How to Use a Secured Card to Rebuild Credit

Learn how secured credit cards work and use them strategically to rebuild your credit score over 6-12 months.

  1. Put down a deposit to set your credit limit. You'll deposit $200-$2,000 with the card issuer, and that amount becomes your credit limit. This deposit sits in a separate account and gets refunded when you close the card or upgrade to an unsecured card. Start with $300-$500 if you can — it gives you enough room to use the card without maxing it out.
  2. Make small purchases and pay in full each month. Use the card for small, regular expenses like gas or groceries — ideally keeping your balance under 10% of your limit. Pay the full statement balance by the due date every month. This builds a pattern of on-time payments, which makes up 35% of your credit score.
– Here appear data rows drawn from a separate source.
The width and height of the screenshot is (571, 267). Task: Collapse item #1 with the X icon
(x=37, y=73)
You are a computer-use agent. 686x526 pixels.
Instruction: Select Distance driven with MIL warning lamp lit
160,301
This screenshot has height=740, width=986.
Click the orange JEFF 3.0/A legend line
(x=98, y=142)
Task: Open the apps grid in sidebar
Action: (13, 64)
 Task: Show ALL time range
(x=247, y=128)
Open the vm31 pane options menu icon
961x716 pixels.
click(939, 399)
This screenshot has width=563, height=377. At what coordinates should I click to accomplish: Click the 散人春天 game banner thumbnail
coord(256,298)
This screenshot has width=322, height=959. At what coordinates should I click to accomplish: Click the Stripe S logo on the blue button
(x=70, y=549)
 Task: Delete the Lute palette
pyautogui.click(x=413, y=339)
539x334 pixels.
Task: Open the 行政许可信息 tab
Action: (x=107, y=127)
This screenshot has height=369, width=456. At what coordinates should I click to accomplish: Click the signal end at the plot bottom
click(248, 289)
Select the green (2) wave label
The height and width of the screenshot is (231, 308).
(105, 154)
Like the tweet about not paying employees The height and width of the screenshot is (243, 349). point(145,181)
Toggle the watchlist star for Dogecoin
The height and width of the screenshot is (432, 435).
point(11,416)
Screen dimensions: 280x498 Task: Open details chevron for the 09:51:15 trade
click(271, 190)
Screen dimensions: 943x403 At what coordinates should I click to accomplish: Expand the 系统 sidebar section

  3. Keep your utilization below 30%, ideally under 10%. Credit utilization is how much of your available credit you're using. If you have a $500 limit, keep your balance below $50 when your statement closes. High utilization hurts your score even if you pay on time, so consider making multiple payments per month to keep the reported balance low.
  4. Wait 6-12 months, then check for upgrade offers. Most secured cards will review your account after 6-8 months of on-time payments. They may offer to upgrade you to an unsecured card and refund your deposit. Some issuers do this automatically, others require you to request it. Your credit score should improve by 50-100 points during this period if you started with poor credit.
  5. Apply for additional credit once your score improves. After 12 months of good payment history, you can apply for a second card or a higher credit limit. More available credit lowers your overall utilization ratio. Wait at least 3 months between credit applications to avoid too many hard inquiries on your report.